Algorithm 2. Leaders’ self-learning procedure
Input:	Number of leaders, initial standard deviation of Gaussian distribution, the updated swarm of particles.
Step 1:	Calculate the standard deviation for the $ite\mathrm{th}$ iteration.
Step 2:	Sort all the particles in the swarm in ascending order considering the objective function value of the particles ($f_p$).
Step 3:	Choose the $L$ number of leaders from the sorted list of particles.
Step 4:	Select the best leader and apply Gaussian mutation for all the dimensions of the position vector and evaluate the objective function value ($f_{p,G}$).
Step 5:	If the objective function value obtained from the mutated values is better than the current objective function value, replace the values of all dimensions of the position vector with the mutated values.
Step 6:	Else keep the current values of the position vector.
Step 7:	Apply DE-based mutation upon whole leader set and evaluate the objective function values ($f_{p,DE}$).
Step 8:	If the objective function value obtained from the mutated values is better than the current objective function value, replace the values of all dimensions of the position vector with the mutated values.
Step 9:	Else keep the current values of the position vector.
Step 10:	Apply opposition-based mutation upon whole leader set and evaluate the objective function values ($f_{p,OB}$).
Step 11:	If the objective function value obtained from the mutated values is better than the current objective function value, replace the values of all dimensions of the position vector with the mutated values.
Step 12:	Else keep the current values of the position vector.
Output:	Improved leaders.

3.2.4. Mapping of the Terms of the Optimization Process

The mapping of the terms in the optimal sizing of the DGs problem and the MLPSO problem are shown in

Table 1. Mapping the definitions of the problem.
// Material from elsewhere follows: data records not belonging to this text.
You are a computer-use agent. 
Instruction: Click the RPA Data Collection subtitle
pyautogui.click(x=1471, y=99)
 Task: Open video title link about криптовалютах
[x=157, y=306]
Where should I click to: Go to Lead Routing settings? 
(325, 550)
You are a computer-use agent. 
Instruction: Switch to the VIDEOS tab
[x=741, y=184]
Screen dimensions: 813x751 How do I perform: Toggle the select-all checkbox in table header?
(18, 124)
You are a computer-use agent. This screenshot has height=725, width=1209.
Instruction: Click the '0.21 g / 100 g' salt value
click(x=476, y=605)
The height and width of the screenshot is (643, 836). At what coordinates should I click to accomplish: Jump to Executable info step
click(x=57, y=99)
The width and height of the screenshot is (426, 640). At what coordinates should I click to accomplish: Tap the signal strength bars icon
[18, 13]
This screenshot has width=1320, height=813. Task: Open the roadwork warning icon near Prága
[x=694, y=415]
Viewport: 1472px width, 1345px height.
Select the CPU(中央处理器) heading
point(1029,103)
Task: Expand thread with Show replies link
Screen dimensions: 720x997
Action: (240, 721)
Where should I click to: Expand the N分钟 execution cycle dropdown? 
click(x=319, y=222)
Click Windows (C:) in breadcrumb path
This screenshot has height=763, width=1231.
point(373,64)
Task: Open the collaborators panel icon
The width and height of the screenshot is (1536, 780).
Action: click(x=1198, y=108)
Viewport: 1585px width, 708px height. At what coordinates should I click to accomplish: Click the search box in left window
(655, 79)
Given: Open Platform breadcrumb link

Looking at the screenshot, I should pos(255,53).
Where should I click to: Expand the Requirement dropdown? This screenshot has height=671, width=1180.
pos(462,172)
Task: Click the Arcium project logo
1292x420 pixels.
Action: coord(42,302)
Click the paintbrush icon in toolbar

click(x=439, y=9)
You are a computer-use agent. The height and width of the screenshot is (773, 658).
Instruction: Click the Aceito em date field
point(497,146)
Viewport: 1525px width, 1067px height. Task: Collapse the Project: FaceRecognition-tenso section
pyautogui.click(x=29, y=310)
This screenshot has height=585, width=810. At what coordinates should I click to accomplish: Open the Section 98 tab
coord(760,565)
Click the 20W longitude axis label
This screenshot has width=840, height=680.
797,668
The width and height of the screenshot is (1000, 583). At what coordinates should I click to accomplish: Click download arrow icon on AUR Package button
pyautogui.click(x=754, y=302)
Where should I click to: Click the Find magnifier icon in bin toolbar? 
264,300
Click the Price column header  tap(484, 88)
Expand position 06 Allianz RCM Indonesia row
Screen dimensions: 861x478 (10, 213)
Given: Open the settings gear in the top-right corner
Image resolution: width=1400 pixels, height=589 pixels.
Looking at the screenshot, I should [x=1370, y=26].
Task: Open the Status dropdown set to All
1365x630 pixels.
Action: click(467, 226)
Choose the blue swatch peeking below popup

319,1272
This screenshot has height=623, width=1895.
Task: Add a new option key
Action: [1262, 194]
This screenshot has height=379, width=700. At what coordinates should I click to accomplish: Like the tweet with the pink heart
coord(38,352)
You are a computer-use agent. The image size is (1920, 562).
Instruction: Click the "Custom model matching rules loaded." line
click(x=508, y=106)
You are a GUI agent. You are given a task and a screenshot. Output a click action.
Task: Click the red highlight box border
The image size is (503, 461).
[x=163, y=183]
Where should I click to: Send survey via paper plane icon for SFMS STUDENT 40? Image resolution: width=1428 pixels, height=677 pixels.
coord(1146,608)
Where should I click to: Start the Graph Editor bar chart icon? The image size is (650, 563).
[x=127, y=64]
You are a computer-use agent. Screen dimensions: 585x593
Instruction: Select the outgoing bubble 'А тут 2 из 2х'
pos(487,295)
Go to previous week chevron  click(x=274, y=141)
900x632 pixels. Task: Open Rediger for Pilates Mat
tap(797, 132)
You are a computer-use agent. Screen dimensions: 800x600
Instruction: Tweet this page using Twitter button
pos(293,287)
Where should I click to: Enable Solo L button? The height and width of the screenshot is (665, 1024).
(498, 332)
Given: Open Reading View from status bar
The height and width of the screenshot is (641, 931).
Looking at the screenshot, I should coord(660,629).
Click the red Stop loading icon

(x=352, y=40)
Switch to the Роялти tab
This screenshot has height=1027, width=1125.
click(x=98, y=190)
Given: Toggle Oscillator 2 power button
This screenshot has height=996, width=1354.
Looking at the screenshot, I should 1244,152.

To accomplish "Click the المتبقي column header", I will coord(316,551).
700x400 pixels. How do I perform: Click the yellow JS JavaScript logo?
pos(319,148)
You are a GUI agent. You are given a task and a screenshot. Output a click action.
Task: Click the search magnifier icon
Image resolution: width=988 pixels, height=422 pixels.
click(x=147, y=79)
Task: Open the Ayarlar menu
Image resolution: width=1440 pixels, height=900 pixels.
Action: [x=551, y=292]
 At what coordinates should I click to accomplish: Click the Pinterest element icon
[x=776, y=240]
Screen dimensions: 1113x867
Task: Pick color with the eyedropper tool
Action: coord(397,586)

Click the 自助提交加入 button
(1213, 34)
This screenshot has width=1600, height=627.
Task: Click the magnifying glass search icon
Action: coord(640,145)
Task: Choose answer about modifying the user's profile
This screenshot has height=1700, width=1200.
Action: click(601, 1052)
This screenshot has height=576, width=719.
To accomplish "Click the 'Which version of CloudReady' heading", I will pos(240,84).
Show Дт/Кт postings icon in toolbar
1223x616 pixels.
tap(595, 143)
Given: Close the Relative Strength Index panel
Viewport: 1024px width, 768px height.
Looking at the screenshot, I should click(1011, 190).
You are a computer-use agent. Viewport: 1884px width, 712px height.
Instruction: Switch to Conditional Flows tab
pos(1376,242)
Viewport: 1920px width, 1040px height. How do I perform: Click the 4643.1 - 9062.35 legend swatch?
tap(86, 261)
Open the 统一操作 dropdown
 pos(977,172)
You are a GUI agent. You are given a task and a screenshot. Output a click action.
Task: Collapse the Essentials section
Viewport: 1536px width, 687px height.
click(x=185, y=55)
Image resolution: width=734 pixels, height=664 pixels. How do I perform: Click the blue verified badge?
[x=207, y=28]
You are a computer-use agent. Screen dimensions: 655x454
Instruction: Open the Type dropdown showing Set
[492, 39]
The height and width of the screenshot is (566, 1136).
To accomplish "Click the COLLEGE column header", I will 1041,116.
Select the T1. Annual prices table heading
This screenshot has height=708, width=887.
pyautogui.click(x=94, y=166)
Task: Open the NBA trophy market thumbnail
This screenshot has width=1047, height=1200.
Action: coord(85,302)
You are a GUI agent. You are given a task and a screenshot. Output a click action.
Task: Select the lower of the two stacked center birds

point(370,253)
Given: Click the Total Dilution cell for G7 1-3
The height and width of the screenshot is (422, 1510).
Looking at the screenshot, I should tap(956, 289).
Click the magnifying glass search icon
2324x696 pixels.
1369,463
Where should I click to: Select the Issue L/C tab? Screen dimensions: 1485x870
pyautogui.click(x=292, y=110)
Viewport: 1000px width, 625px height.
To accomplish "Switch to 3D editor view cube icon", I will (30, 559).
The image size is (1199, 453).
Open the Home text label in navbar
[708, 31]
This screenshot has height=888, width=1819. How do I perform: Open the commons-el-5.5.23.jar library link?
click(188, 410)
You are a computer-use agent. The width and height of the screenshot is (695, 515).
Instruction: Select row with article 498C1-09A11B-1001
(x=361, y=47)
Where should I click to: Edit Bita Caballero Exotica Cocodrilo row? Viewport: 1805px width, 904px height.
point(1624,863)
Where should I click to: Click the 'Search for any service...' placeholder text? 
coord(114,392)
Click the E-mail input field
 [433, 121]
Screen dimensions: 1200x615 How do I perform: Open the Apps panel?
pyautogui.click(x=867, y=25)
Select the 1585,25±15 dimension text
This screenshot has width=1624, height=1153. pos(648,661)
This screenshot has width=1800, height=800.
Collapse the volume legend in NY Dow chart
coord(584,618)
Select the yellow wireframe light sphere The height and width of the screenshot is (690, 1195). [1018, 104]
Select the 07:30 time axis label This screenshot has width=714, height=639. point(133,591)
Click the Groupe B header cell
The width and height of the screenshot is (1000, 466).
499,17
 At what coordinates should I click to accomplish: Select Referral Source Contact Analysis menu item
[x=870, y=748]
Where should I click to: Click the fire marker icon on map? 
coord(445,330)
Variable	Definition in Optimal Sizing	Definition in MLPSO Algorithm
$s$	Possible solutions of DG sizes	Number of particles in the swarm
$U$	Number of DGs	Number of dimensions of the particle
$B_L$	Minimum DG capacity	The lower bound of the search space
$B_U$	Maximum DG capacity	The upper bound of the search space
$R$	Number of DG optimization simulations	Maximum number of optimization runs
$IT{E}_{max}$	Maximum number of iterations of an optimization simulation	Maximum number of iterations per optimization run
$r$	Incremental counter (index) for the number of runs	Index of the optimization run
$ite$	Incremental counter (index) for the number of iterations	Index of the iteration of an optimization run
$f$	The total power loss of the system with the integration of DGs	The objective function value of the optimization problem
$f_p$	The penalized total power loss of the system with the integration of DGs	The objective function value of the optimization problem with penalties

.

3.2.5. Implementation of MLPSO Algorithm

(a) The complete structure of the MLPSO algorithm

Figure 4 depicts the complete structure of the proposed MLPSO algorithm. In this flowchart, Algorithms 1 and 2 are shown as sub-blocks.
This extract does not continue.